No obstante, cuando comenzó a ronronear todas mis inquietudes desaparecieron y
hubiese tenido el coraje necesario para huir de allí, de no ser porque no podía
volver con él a casa, donde había vuelto mi marido.
De modo que me quedé allí con él haciéndome
la enferma, escondiéndolo bajo la cama cuando venía el terrible doctor que nos
trataba. Subiéndolo después a mi regazo y escondiéndolo bajo mi edredón por la
noche, día tras día hasta que lo descubrieron. Dos lágrimas silenciosas rodaron
por mi cara cuando el animalito fue atrapado y se lo llevaron a su suerte. A mí
me sacaron a tirones de la cama y me subieron a la buhardilla, que hacía las
veces de celda para castigar cualquier atisbo de mal comportamiento.
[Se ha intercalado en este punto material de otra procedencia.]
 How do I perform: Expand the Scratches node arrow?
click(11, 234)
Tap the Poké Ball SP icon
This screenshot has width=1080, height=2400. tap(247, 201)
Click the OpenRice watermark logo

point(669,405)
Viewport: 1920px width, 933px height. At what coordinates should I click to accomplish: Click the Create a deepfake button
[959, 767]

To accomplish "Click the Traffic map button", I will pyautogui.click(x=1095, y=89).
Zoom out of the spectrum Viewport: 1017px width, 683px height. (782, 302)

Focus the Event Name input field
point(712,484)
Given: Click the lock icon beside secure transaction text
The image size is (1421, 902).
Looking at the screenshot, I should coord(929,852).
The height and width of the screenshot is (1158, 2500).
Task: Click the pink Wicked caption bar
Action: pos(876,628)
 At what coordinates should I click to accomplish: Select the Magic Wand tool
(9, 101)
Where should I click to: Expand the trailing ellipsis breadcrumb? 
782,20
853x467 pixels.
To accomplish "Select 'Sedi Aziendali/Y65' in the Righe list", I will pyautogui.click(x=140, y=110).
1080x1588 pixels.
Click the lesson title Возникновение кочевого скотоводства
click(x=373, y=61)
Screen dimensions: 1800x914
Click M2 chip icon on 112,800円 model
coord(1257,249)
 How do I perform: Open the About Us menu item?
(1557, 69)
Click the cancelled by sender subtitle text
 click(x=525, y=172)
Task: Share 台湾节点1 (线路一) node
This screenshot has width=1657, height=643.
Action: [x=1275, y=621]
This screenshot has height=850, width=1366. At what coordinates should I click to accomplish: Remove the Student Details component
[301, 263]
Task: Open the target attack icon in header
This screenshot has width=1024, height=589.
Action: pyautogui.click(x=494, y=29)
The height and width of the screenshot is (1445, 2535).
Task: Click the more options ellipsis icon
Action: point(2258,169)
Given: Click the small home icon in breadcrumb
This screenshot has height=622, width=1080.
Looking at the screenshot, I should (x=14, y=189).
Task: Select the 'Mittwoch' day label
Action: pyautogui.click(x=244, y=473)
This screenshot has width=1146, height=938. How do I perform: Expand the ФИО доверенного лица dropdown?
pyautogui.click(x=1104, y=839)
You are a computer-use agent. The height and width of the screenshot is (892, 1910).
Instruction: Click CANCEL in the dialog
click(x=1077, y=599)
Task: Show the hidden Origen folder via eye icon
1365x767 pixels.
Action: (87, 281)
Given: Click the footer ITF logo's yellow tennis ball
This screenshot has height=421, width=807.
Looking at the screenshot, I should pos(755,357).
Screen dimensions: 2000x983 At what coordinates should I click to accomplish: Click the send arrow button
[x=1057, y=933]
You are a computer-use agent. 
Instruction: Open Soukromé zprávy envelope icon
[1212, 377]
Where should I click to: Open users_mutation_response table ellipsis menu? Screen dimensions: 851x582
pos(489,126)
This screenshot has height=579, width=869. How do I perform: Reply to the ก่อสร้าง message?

Me dejaron
allí sola, rodeándome las rodillas. El silencio era brutal esa noche. Tanto que
no reconocí el conocido rumor hasta que hubo inundado toda la buhardilla. No
había ningún gato, era yo la que ronroneaba. Yo, rompiendo el silencio. Yo,
vibrando la garganta. Y lo juro, ronroneé tan fuerte, que las enfermas de todos
los pabellones no pudieron dormir en toda la noche ni en las siguientes. Y aún
se dice, que las paredes guardan mi eco.